Five years after my medical training, I got a job serving as a Peace Corps Medical Officer (PCMO) in China. Before deployment to China, all the new PCMOs (each going to a different country) had to report to headquarters in Washington, D.C. for three weeks of training. One of the training modules was to teach us about the difference between American and other cultures. Now remember, all the officers were more than 35 years-old. During the training we were lectured on classic American traits and had them contrasted to traits of other people and how that separated us.

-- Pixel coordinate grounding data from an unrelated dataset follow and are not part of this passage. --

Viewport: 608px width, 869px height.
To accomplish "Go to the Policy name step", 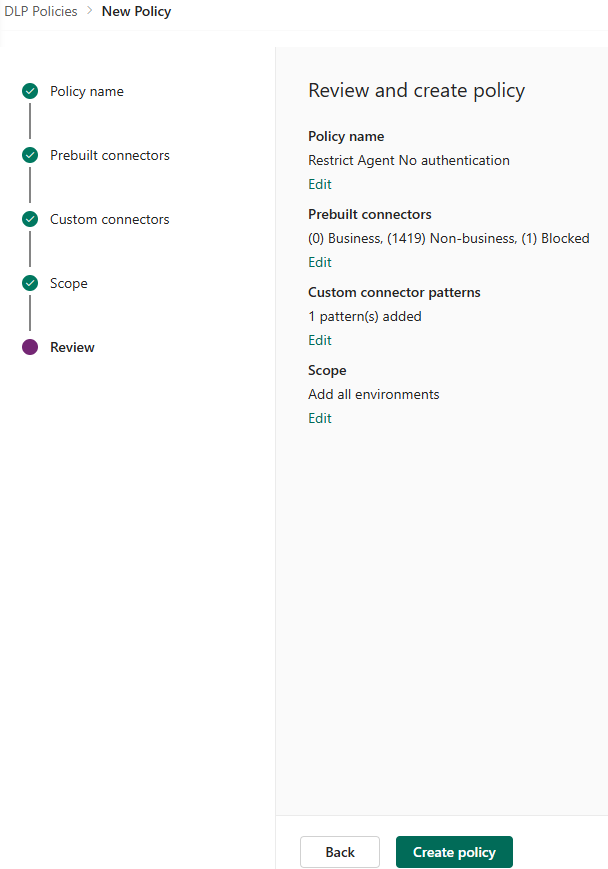I will click(x=87, y=91).
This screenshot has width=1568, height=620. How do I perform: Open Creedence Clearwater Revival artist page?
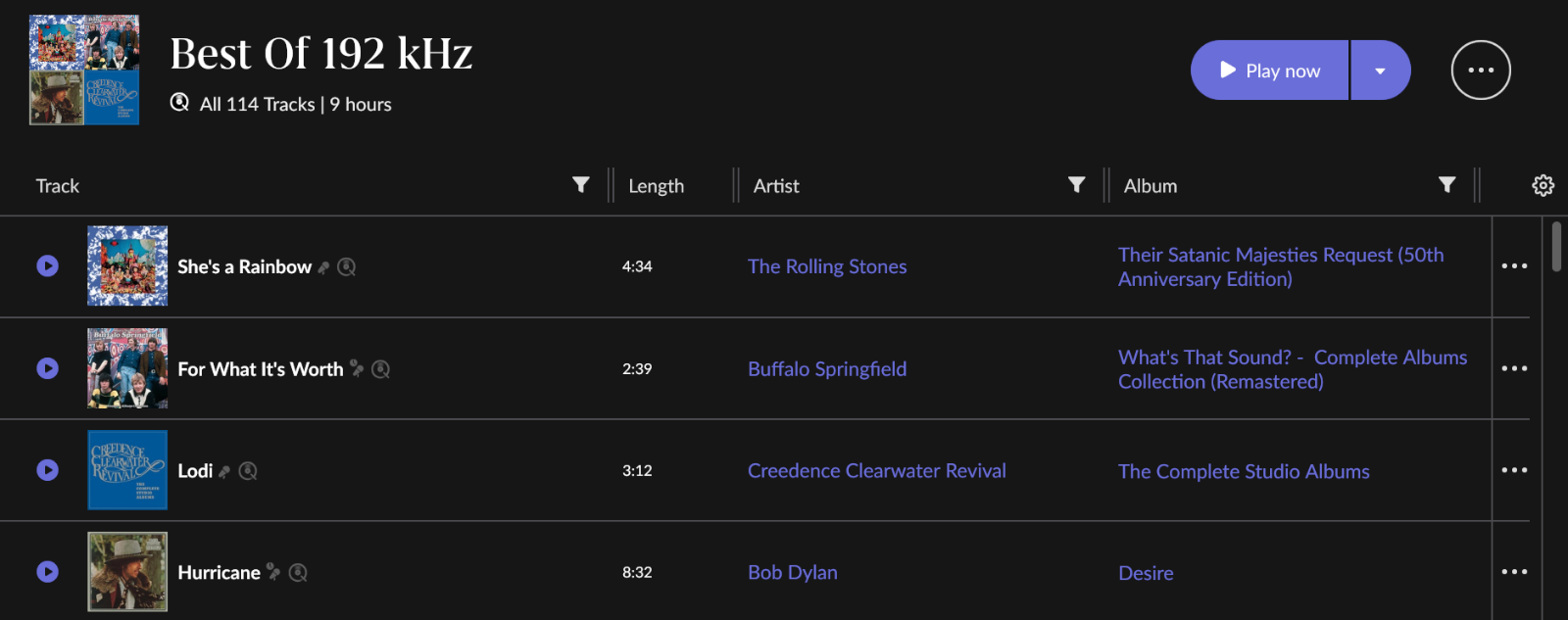coord(877,471)
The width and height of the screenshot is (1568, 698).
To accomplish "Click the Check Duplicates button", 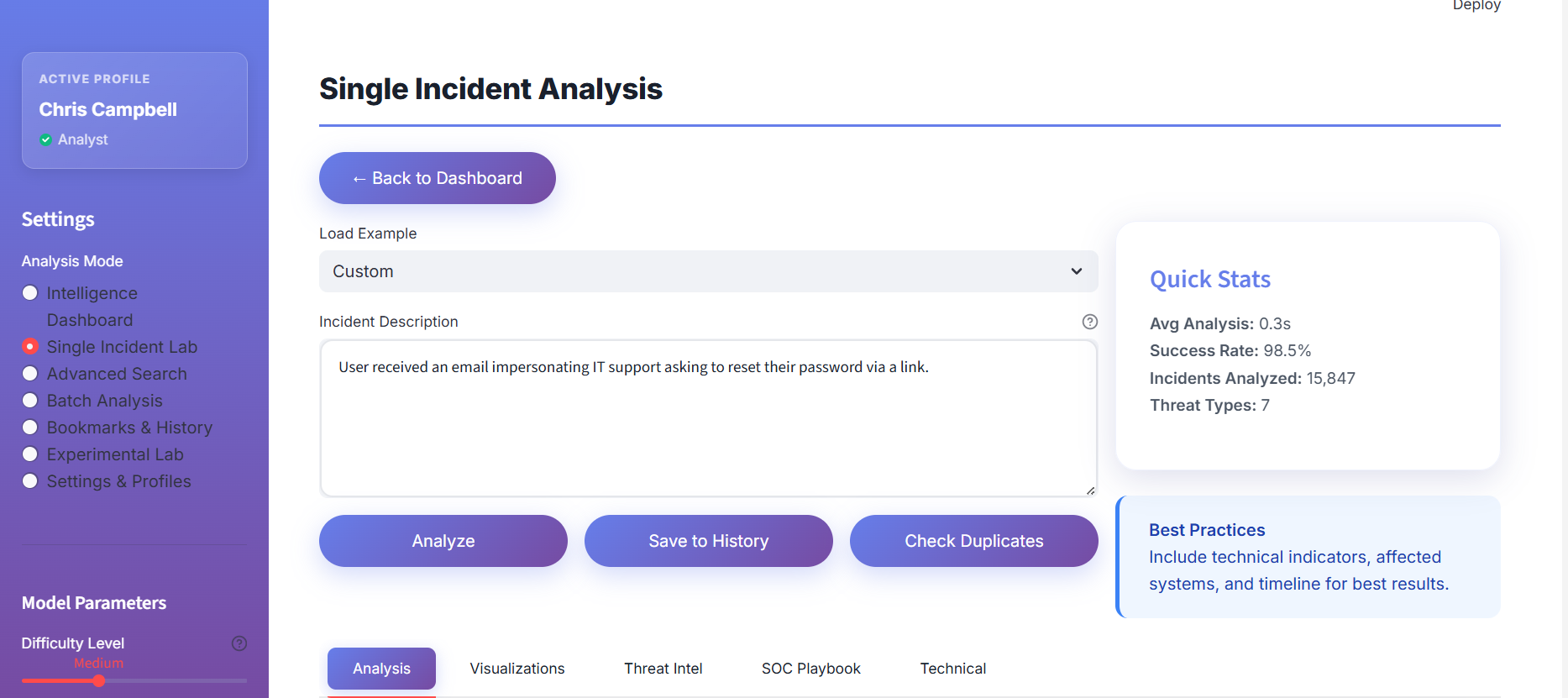I will click(x=973, y=540).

I raised my hand during one lecture and objected that the list only represented some imagined homogenized blend of a select group of Americans and that there are huge groups in America that don’t look anything like the traits being showcased. I said, therefore, that the same variety and lack of homogeneous stereotypical cultures exists in each country we would be visiting. The instructor was very upset and many students looked at me puzzled. I argued a little more but then gave up.
An Interesting Theory
David Chapman, a Buddhist blogging friend, feels that most people born after the 70s tend to have my view. He calls this fragmented, incoherent view of culture a “postmodern” attitude — one that sees no overriding culture but lots of tiny subcultures. Whereas he theorizes that those born before the 70’s tend to have a “modernist” view of culture which sees an overreaching general culture. Being born before the 70s, I don’t fit David’s theory, maybe because of all the various subcultures I played in over the years. But I worry that classifying generations into modernists, post-modernists, Gen Xers or whatever is itself problematic for the reasons given above. Though I can see its usefulness of David’s view, just as long as no one takes it too seriously and starts sensitivity seminars on how to relate to Post-Modernists!
Questions for Reader:
- How useful do you find using the word “culture” to describe an entire country, ethnic group, sex or race?
- What do you think of David’s theory? Does your view of culture, match your age?